OPED: Cold spring for trade in U.S.?
We live in an increasingly global society, to our delight or chagrin, it is the current nature of our world. Businesses care little for parochial distinctions as they compete, often internationally, for production, market share, and workforce talent. Make no mistake, our Commonwealth and region competes on a world stage and the policies that govern these global markets have an impact internationally and here at home. After a year of uncertainty, Republicans delivered a tax policy win. In spite of long term deficit concerns, the tax reform will stimulate activity, with the immediate effect in the United States driven mostly by investment in response to expected corporate income growth.

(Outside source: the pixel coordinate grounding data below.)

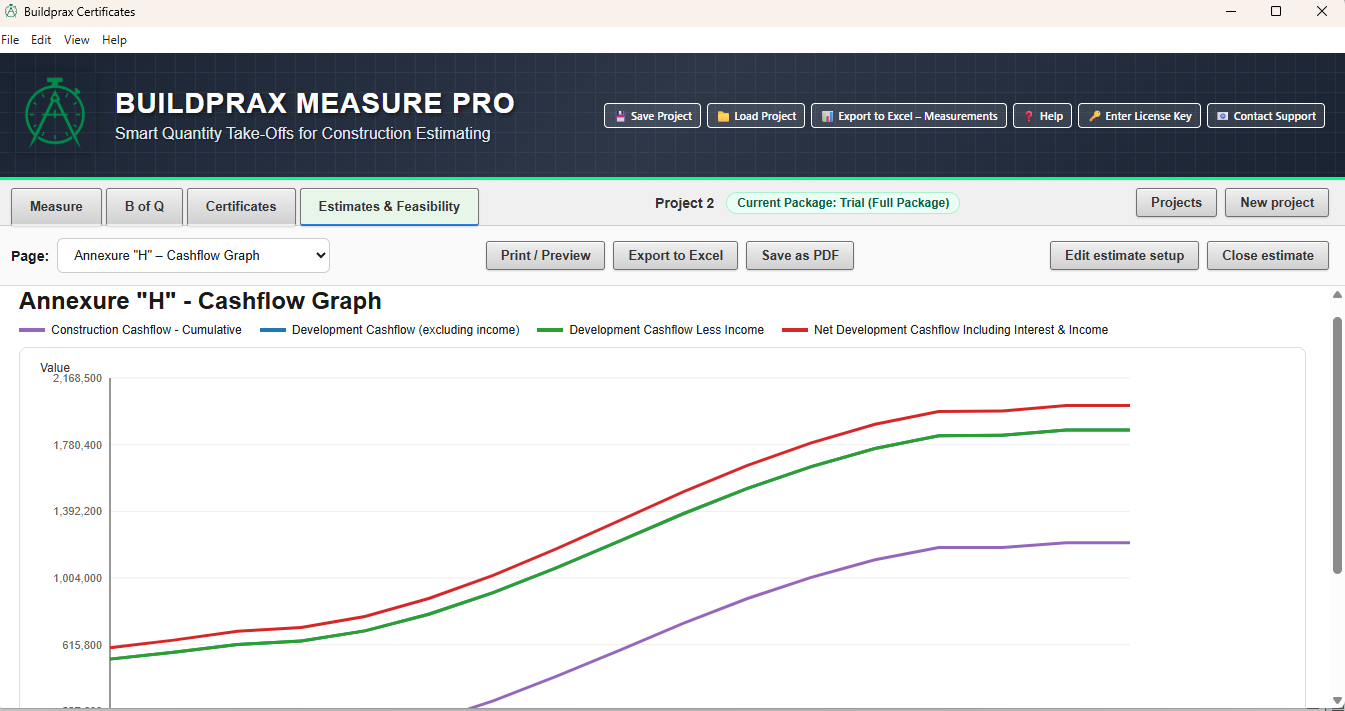The width and height of the screenshot is (1345, 711).
Task: Click the Save as PDF button
Action: (x=799, y=256)
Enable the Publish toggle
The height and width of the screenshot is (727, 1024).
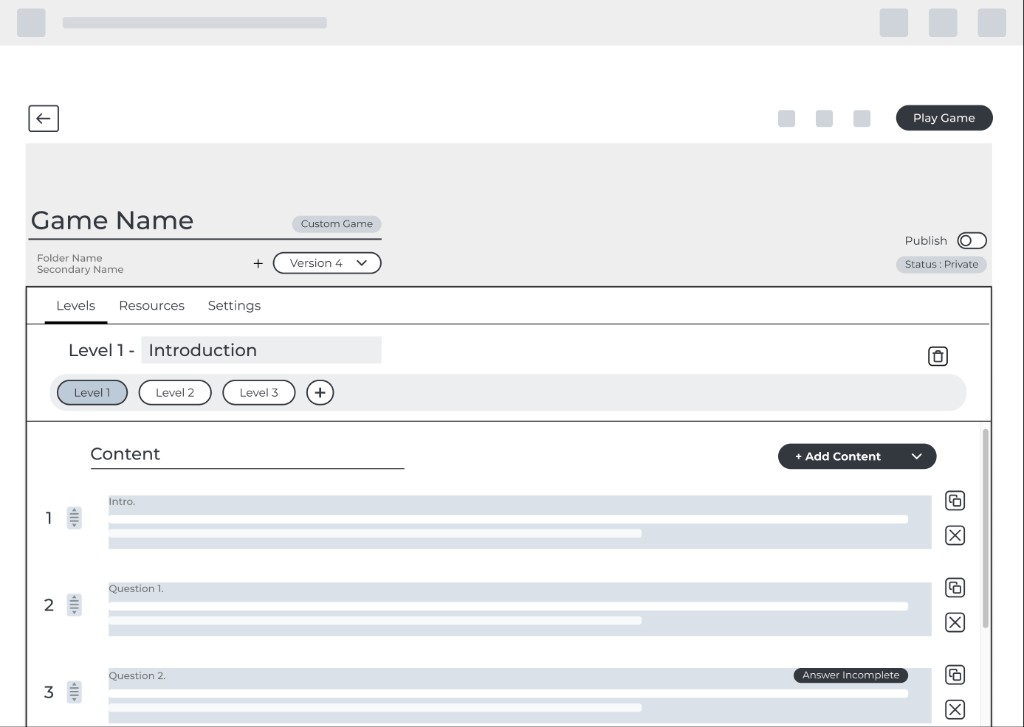pos(971,240)
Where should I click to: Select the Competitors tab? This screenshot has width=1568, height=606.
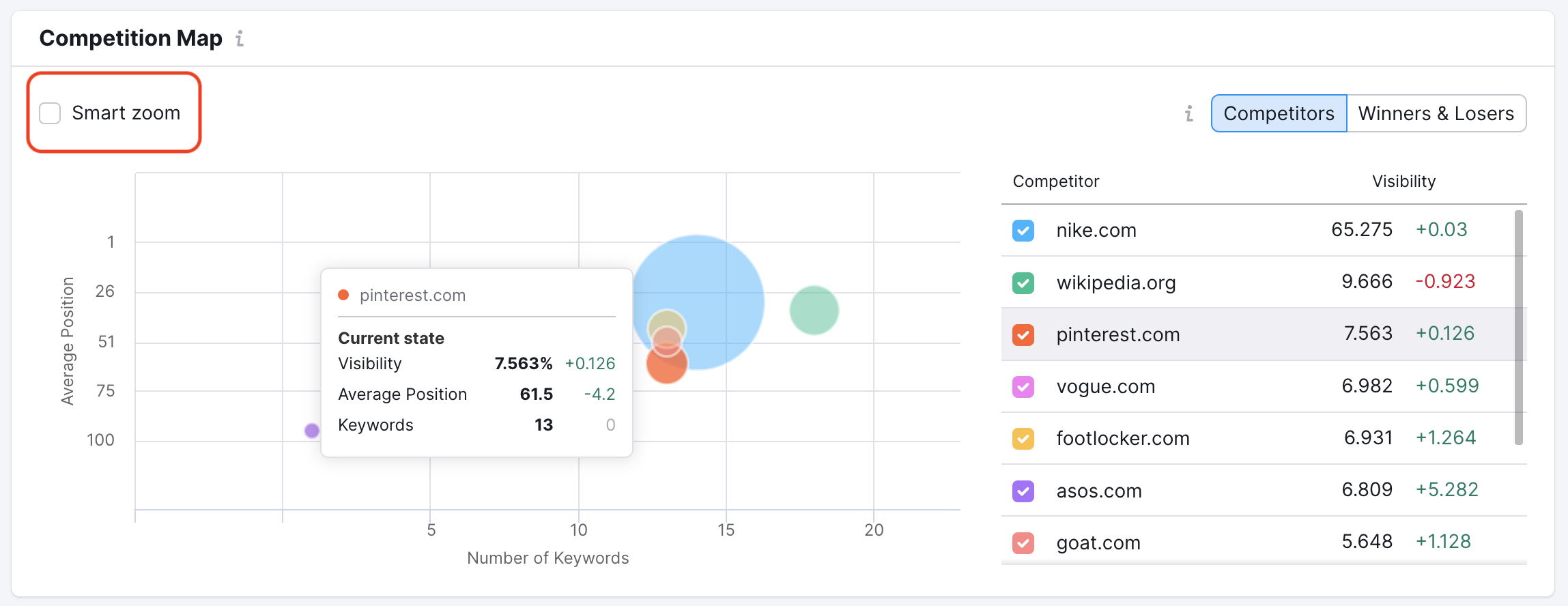click(x=1278, y=113)

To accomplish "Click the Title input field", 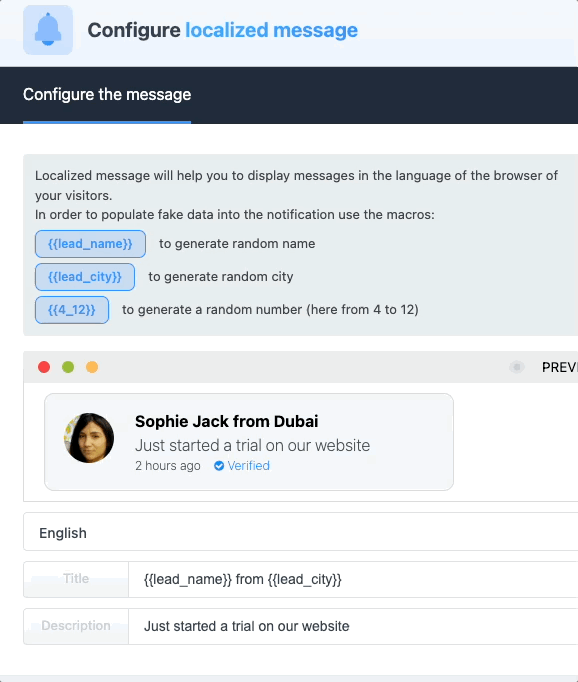I will [353, 579].
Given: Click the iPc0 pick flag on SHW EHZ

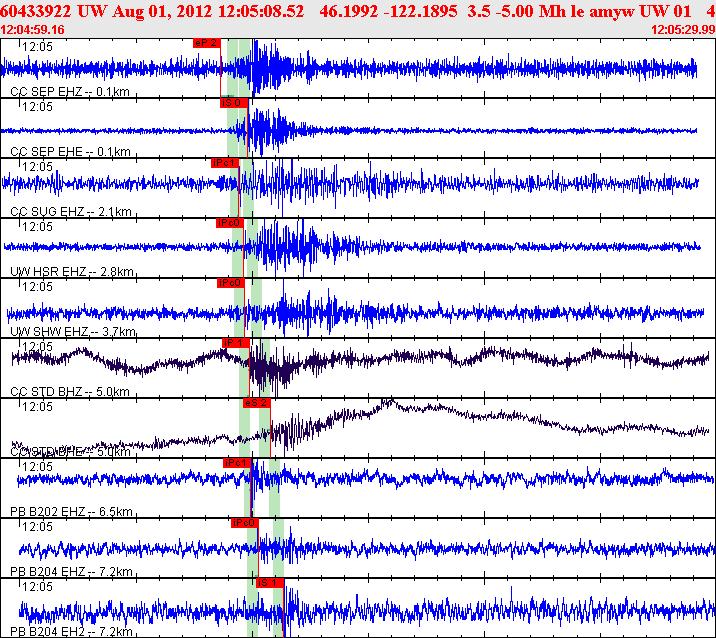Looking at the screenshot, I should pyautogui.click(x=231, y=283).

The U.S. economy continues projected growth at just shy of 3 percent. Unemployment continues to decline and hovers around 4 percent. Our economy inches closer to full employment. As a result, wage growth is expected, a factor that has eluded economists and the middle class, despite nine straight years of steady growth, the second longest bull market in the Post-WWII era. Meanwhile, businesses expect more on-hand access to capital and can plan for growth, investment, and expansion.
This paints a rather rosy picture of current conditions. Which makes a trade war wholly unnecessary and potentially harmful. Initiating a trade war will stifle further economic growth, and likely reverse course for many middle-class Americans, who are finally set to reap the benefits of nearly a decade of straight growth.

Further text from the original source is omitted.